The GBP/JPY cross struggles to capitalize on the previous day's goodish recovery from the 182.50 area, or the weekly low and meets with a fresh supply during the Asian session on Friday. Spot prices currently trade around the 183.35 region, down only 0.10% for the day, and remain well within the striking distance of the highest level since December 2015 touched on Wednesday.

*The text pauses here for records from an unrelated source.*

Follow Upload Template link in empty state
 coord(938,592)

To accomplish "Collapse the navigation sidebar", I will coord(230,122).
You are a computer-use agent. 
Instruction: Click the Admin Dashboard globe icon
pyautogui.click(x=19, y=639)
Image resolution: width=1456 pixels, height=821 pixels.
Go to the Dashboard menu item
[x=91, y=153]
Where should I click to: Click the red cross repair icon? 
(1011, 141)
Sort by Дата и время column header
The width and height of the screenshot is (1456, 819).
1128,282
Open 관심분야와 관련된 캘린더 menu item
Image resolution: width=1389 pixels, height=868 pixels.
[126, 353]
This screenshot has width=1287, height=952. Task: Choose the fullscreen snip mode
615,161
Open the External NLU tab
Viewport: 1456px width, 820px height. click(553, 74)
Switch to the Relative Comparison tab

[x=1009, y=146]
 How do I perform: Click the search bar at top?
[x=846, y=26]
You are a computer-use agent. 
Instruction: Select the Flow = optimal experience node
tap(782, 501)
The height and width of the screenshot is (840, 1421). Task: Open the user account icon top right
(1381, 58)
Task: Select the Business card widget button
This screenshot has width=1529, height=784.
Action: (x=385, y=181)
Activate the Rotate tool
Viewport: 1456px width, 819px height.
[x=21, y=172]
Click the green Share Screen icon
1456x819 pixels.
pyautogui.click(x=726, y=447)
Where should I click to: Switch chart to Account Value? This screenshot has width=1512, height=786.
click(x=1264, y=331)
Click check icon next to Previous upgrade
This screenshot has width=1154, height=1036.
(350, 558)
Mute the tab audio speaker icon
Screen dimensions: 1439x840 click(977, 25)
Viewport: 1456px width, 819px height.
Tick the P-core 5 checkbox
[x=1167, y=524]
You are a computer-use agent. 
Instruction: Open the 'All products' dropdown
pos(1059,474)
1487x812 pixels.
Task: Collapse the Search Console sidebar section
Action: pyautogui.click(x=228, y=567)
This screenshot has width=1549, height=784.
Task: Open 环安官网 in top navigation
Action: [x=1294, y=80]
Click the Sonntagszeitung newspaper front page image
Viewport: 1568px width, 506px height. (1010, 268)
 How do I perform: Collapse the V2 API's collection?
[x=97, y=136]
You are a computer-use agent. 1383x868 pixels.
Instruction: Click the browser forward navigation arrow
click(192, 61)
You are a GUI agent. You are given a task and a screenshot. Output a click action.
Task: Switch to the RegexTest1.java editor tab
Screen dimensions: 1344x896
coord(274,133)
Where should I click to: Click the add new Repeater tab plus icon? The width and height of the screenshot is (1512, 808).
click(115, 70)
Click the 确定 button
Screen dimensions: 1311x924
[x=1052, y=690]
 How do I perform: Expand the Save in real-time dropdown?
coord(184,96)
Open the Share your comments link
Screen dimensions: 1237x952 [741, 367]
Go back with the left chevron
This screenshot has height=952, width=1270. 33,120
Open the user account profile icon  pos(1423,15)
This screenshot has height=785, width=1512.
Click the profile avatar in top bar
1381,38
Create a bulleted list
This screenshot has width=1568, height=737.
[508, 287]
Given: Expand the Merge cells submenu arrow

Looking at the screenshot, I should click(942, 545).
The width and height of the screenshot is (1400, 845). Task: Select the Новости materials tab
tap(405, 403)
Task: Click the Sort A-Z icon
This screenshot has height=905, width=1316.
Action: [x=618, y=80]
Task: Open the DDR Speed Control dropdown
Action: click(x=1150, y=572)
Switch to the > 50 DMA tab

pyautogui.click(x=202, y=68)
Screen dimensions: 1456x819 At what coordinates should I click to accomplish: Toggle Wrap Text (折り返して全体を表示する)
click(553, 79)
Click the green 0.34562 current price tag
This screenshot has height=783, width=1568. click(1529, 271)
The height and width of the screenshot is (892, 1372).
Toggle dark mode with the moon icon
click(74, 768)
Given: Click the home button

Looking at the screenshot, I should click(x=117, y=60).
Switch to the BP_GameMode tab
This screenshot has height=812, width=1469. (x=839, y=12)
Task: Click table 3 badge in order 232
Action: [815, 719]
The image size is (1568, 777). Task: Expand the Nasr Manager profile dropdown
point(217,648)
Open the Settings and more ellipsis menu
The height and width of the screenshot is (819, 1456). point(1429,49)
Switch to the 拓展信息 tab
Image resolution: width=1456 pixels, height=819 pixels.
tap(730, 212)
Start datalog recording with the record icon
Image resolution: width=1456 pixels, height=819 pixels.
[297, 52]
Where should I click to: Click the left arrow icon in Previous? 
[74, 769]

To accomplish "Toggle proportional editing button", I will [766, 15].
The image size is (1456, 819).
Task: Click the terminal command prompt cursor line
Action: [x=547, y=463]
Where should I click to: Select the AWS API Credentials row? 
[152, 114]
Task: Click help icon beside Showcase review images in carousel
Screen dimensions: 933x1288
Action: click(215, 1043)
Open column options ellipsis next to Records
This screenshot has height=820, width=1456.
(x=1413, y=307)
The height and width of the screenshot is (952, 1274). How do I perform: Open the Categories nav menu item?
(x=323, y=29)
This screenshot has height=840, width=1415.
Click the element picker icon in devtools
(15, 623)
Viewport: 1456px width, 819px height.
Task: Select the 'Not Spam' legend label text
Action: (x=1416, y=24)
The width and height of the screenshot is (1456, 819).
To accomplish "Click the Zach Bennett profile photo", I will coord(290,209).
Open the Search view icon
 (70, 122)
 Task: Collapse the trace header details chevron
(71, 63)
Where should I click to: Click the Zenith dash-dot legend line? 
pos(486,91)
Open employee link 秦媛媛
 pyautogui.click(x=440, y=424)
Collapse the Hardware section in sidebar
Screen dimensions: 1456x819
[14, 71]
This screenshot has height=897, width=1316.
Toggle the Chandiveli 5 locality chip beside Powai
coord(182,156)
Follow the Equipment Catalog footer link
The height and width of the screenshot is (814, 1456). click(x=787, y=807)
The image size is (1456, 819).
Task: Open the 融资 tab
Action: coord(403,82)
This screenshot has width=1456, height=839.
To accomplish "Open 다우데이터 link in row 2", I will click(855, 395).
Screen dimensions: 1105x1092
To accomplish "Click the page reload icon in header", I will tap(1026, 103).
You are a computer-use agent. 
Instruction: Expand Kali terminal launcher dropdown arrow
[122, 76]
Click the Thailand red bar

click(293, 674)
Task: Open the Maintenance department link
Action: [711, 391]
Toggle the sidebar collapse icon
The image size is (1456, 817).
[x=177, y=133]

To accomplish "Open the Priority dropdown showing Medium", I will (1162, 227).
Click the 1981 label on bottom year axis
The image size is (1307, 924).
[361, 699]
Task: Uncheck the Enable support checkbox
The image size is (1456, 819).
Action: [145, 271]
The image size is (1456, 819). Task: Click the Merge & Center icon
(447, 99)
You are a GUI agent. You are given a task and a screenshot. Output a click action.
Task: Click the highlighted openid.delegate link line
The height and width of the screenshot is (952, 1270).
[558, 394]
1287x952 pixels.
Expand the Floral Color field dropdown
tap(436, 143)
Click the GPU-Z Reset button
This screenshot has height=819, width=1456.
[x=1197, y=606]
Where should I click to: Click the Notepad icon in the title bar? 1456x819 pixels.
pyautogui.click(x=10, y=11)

Worries about a global economic slowdown, along the worsening US-China relations, continue to weigh on investors' sentiment, which is evident from a generally weaker tone around the equity markets. Apart from this, the potential risk of intervention by Japanese authorities lends some support to the safe-haven Japanese Yen (JPY). The British Pound (GBP), on the other hand, is undermined by fears that more aggressive interest rate hikes by the Bank of England (BoE) could push the UK economy into recession. This, in turn, exerts some pressure on the GBP/JPY cross, though any meaningful corrective decline still seems elusive.
Market participants seem convinced that BoJ's negative interest-rate policy will remain in place at least until next year. Adding to this, BoJ Deputy Governor Shinichi Uchida, as reported by the Nikkei newspaper, said on Friday that the central bank will maintain its yield curve control (YCC) policy from the perspective of sustaining ultra-loose monetary conditions. This pours cold water on speculations about a change in the BoJ's policy outlook, fueled by data that Japan's nominal base salary grew at the fastest pace in 28 years in May. This could push inflation higher, which has exceeded the 2% goal for more than a year.
In contrast, the markets are currently pricing in the possibility of a further 130 bps of tightening by the BoE through to the turn of the year. Moreover, BoE Governor Andrew Bailey last week justified the decision of a jumbo 50 bps lift-off on June 22 and said that rates could remain at peak levels for longer than traders currently expect. This marks a big divergence in comparison to a dovish stance adopted by the BoJ and suggests that the paht of lease resistance for the GBP/JPY cross is to the downside. Hence, any subsequent downfall might still be seen as a buying opportunity and is more likely to remain cushioned.